Method: Patients aged ≥25 years who presented to the emergency department (ED) of Singapore General Hospital with symptoms suggestive of acute coronary syndrome with no diagnostic 12-lead electrocardiogram (ECG) changes were included. Participants had serial ECGs and high-sensitivity troponin assays performed at 0, 2 and 7 hours. The primary outcome was the adjudicated diagnosis of type 1 myocardial infarction at 30 days. We compared the performance of MI3 in predicting the primary outcome with the European Society of Cardiology (ESC) 0/2-hour algorithm as well as the 99th percentile upper reference limit (URL) for TnI.

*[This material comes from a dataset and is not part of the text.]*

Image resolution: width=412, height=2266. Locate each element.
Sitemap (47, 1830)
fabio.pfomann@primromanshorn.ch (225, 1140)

Results: There were 1351 patients included (66.7% male, mean age 56 years), 902 (66.8%) of whom had only 0-hour troponin results and 449 (33.2%) with serial (both 0 and 2-hour) troponin results available. MI3 ruled out type 1 myocardial infarction with a higher sensitivity (98.9, 95% confidence interval [CI] 93.4-99.9%) and similar negative predictive value (NPV) 99.8% (95% CI 98.6-100%) as compared to the ESC strategy. The 99th percentile cut-off strategy had the lowest sensitivity, specificity, positive predictive value and NPV.
Conclusion: The MI3 algorithm was accurate in risk stratifying ED patients for myocardial infarction. The 99th percentile URL cut-off was the least accurate in ruling in and out myocardial infarction compared to the other strategies.